───── Dataset entries ─────

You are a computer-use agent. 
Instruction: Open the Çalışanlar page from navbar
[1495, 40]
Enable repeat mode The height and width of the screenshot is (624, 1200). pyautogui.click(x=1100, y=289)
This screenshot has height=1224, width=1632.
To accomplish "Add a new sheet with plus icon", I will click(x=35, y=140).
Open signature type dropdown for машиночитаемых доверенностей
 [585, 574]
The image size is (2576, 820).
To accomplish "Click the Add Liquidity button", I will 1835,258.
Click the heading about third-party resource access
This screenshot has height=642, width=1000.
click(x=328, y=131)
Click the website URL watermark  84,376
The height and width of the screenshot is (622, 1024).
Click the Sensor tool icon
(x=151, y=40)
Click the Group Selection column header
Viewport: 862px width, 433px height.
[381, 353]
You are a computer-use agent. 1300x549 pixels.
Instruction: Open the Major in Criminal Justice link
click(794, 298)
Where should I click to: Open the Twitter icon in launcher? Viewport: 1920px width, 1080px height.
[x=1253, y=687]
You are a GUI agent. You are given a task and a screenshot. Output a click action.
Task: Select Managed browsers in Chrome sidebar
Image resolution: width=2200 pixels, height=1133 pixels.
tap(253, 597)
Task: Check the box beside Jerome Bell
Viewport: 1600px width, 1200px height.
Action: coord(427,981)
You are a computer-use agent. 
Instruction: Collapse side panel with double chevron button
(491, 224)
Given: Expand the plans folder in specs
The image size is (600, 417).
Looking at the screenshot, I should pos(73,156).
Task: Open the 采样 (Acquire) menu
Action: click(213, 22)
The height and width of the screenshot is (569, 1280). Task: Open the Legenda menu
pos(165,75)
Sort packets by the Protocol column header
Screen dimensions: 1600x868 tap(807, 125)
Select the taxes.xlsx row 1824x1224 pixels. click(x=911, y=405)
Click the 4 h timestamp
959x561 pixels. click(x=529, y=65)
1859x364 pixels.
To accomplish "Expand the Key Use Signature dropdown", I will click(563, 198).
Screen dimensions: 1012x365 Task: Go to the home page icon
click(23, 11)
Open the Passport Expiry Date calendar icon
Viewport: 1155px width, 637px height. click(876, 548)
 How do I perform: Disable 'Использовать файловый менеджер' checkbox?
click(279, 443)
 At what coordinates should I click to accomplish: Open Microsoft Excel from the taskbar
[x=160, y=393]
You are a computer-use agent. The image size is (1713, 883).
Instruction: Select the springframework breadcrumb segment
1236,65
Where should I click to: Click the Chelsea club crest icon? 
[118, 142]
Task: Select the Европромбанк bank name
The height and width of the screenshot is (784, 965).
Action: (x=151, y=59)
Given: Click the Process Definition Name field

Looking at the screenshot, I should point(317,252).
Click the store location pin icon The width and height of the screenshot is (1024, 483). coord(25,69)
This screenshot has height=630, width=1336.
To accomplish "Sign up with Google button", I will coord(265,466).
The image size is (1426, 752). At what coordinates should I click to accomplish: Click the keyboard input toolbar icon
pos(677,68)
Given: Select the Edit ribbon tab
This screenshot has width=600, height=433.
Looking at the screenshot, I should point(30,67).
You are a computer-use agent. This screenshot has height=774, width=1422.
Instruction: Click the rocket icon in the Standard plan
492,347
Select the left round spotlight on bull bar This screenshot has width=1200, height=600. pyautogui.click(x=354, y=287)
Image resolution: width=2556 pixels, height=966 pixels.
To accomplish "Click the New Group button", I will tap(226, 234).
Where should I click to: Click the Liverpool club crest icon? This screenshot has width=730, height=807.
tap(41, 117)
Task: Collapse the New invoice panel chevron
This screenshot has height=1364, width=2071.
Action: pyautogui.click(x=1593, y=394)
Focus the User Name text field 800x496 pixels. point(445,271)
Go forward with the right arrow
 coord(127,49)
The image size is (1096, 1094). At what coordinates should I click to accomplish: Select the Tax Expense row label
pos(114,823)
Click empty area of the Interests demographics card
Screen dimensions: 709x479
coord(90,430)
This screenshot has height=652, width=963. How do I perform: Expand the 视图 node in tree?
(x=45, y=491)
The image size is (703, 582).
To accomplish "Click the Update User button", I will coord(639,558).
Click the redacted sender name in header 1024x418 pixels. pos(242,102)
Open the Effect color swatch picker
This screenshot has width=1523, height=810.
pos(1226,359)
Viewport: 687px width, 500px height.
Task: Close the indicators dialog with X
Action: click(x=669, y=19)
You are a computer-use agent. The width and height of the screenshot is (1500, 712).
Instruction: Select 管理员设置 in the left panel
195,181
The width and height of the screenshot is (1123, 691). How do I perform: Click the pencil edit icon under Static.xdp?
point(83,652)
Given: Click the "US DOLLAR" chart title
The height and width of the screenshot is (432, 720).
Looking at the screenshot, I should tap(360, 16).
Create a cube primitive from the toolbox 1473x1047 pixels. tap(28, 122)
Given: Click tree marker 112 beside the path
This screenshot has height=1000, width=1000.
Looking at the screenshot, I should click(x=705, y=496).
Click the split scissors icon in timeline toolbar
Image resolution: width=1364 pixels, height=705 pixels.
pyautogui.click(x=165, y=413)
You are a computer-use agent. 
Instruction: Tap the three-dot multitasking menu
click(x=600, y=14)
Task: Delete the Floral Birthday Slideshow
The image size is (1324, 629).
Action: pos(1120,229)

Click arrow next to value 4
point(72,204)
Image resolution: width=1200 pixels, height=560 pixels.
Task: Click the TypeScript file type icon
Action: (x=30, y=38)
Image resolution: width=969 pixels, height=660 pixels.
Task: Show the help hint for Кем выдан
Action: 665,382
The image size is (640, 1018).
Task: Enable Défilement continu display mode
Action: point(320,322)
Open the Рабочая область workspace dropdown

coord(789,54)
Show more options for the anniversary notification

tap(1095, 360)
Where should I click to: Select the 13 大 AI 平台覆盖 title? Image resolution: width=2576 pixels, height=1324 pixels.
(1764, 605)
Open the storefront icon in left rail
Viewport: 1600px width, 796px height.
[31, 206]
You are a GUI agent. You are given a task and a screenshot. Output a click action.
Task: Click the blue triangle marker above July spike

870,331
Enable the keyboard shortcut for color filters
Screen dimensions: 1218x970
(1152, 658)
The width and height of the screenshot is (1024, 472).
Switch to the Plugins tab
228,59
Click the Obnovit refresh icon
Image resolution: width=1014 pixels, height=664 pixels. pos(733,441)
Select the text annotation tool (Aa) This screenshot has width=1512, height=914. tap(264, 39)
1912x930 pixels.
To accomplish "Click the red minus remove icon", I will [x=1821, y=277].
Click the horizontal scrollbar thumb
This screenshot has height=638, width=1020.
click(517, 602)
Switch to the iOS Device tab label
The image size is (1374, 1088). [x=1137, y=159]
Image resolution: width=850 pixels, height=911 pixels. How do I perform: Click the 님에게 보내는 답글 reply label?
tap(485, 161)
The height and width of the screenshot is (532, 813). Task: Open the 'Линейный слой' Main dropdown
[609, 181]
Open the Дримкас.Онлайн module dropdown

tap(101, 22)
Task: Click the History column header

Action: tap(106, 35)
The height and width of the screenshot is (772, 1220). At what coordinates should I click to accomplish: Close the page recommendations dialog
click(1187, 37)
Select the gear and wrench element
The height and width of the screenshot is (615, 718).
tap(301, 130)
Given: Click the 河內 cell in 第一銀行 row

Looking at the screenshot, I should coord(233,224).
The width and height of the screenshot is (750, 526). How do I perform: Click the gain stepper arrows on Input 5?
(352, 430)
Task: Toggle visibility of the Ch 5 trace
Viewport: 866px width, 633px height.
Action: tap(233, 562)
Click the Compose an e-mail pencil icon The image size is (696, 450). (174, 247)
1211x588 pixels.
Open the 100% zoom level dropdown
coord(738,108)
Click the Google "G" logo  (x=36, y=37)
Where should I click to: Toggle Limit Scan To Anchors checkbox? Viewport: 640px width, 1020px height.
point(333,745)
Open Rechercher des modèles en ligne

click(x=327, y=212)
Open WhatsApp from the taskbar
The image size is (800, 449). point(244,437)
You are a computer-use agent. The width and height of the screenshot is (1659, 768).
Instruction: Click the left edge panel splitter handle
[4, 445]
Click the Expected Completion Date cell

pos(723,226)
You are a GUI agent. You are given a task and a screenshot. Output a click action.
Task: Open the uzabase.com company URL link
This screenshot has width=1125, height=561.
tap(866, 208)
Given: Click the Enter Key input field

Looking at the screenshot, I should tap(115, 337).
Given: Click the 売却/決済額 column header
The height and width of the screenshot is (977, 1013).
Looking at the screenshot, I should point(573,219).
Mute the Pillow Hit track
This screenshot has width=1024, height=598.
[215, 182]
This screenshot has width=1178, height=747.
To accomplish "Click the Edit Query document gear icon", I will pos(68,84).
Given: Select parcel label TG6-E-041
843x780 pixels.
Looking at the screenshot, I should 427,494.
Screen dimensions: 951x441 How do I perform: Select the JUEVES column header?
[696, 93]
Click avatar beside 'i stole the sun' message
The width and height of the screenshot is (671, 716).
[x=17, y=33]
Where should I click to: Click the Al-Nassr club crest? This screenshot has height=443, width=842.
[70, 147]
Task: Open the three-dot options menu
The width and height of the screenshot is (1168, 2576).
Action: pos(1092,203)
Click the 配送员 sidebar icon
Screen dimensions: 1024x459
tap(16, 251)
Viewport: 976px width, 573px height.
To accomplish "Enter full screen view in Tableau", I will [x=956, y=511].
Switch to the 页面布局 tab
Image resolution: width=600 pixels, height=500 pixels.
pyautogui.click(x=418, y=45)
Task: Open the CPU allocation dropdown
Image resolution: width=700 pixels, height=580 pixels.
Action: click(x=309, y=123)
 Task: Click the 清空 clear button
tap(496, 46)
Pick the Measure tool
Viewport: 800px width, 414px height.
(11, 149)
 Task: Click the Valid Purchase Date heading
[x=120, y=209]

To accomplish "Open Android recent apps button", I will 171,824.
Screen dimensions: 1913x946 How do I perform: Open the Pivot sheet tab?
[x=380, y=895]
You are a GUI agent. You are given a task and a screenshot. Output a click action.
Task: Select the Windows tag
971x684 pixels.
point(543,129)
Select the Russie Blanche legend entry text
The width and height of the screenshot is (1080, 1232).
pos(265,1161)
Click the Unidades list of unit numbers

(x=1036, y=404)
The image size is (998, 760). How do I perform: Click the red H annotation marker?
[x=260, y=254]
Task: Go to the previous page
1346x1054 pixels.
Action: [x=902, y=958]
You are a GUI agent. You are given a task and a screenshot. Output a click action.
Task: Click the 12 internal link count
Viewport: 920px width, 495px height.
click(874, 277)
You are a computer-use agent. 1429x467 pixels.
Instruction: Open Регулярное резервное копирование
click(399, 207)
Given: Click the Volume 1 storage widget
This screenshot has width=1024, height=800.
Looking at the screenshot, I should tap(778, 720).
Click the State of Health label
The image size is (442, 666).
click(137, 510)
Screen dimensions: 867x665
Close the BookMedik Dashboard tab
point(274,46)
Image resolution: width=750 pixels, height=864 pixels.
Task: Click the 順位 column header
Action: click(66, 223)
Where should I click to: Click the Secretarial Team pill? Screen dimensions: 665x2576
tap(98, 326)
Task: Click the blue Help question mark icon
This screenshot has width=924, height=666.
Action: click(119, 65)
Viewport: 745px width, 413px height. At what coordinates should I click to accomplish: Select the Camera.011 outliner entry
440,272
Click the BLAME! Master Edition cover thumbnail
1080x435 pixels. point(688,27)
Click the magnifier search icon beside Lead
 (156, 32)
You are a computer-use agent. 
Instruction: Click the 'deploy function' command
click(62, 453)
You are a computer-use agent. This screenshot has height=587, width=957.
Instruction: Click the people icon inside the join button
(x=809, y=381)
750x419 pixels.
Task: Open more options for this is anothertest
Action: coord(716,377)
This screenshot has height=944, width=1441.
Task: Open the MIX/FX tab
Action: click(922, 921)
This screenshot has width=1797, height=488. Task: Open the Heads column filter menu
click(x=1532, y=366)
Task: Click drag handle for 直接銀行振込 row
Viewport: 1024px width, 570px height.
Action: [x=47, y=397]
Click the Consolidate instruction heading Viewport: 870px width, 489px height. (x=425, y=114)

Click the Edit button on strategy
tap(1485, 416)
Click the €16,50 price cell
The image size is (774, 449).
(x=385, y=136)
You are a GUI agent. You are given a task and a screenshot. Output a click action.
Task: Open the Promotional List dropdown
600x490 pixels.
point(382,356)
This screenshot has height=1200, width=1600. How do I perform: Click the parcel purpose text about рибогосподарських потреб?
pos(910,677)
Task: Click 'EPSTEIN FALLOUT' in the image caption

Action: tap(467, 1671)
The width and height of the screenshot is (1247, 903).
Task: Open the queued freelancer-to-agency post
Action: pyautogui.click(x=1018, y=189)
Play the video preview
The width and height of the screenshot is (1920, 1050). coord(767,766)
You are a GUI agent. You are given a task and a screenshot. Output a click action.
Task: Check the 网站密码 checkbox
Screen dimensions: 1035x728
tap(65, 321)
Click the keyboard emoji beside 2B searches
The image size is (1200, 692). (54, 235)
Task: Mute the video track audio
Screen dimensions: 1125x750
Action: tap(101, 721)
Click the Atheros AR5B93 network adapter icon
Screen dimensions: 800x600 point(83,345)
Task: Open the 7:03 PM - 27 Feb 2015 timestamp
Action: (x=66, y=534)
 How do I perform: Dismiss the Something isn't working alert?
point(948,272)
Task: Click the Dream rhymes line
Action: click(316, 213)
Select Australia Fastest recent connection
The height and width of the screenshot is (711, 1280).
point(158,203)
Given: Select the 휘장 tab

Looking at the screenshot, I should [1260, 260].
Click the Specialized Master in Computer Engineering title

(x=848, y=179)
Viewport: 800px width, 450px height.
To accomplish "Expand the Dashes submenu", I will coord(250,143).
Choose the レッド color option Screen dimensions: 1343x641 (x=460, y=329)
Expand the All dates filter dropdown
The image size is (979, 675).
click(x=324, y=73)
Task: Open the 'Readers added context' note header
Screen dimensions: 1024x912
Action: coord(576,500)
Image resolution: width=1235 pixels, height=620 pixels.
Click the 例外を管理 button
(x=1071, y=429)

─────

*Task brief:*
Lines from the top of the data above through the line containing "Click the Group Selection column header" must be repeated exactly. All other lines stay out.

*Output of the exercise:*
You are a computer-use agent. 
Instruction: Open the Çalışanlar page from navbar
[1495, 40]
Enable repeat mode The height and width of the screenshot is (624, 1200). pyautogui.click(x=1100, y=289)
This screenshot has height=1224, width=1632.
To accomplish "Add a new sheet with plus icon", I will click(x=35, y=140).
Open signature type dropdown for машиночитаемых доверенностей
 [585, 574]
The image size is (2576, 820).
To accomplish "Click the Add Liquidity button", I will 1835,258.
Click the heading about third-party resource access
This screenshot has height=642, width=1000.
click(x=328, y=131)
Click the website URL watermark  84,376
The height and width of the screenshot is (622, 1024).
Click the Sensor tool icon
(x=151, y=40)
Click the Group Selection column header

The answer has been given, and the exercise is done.